Questionada por duas vezes pela redação do Just – na primeira, pelo próprio canal “Fale Conosco” do site e na segunda no e-mail profissional do responsável pela assessoria de imprensa – a Volkswagen Brasil não respondeu em nenhuma oportunidade. Foram feitas as seguintes perguntas:

Assistimos à série “Na Rota do Dinheiro Sujo”, cujo primeiro episódio trata do processo de fraude no teste de emissão de poluentes nos carros a diesel [pela Volkswagen]. Tendo em vista a denúncia, perguntamos:

1) Quantos veículos adulterados foram comercializados no Brasil?
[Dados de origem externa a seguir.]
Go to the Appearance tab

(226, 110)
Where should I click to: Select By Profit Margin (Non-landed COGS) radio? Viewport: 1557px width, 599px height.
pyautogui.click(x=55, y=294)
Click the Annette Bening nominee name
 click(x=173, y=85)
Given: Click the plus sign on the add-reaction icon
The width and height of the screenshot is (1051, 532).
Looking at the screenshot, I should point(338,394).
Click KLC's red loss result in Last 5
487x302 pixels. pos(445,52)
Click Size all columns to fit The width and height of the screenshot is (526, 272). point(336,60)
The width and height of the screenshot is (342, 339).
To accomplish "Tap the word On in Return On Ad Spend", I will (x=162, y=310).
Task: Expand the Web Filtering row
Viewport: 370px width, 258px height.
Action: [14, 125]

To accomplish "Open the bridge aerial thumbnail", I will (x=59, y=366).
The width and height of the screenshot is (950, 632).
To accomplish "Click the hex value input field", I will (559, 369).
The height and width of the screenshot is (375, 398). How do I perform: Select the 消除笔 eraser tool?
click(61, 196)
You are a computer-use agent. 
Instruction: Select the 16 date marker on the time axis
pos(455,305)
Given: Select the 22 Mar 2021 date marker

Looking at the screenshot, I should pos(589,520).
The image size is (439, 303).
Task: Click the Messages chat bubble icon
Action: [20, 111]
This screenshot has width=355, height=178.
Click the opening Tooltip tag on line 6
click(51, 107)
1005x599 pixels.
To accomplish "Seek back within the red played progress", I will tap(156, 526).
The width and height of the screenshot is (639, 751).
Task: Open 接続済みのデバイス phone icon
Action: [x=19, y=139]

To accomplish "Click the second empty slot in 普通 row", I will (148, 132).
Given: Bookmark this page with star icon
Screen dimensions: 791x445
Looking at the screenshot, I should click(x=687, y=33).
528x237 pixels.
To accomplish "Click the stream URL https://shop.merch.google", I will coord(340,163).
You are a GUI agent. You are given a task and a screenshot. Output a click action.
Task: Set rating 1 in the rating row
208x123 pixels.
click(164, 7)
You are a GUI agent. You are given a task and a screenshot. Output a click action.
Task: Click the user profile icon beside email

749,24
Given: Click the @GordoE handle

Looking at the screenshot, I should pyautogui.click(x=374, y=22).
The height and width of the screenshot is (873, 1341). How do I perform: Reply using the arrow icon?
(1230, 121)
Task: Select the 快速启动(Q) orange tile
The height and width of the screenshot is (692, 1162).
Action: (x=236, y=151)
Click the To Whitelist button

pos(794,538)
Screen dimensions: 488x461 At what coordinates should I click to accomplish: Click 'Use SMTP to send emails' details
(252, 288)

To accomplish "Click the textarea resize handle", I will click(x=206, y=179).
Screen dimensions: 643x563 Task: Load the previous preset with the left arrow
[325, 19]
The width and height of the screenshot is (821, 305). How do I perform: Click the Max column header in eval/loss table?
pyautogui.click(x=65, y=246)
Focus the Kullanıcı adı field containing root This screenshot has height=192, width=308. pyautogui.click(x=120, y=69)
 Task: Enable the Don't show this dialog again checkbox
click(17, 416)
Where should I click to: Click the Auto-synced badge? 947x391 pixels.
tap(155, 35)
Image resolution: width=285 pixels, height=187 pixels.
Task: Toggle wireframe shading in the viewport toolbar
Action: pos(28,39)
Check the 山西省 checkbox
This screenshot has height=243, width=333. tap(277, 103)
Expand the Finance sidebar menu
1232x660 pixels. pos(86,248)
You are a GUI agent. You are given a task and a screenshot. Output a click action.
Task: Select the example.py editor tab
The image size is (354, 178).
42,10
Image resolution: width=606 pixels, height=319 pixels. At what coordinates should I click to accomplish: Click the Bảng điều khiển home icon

Houve recall ou reembolso referente a todos os veículos comercializados?

2) Houve alguma campanha na mídia em resposta aos consumidores vítimas dessa adulteração? Caso positivo, por quanto tempo e onde foi veiculada?

3) O Presidente da Volkswagen dos EUA e da Alemanha se pronunciaram sobre o tema. Houve pronunciamento da presidência no Brasil? 

4) Como é feito e quem é responsável pela fiscalização de emissão de poluentes no Brasil? Quais foram os últimos resultados da Volkswagen?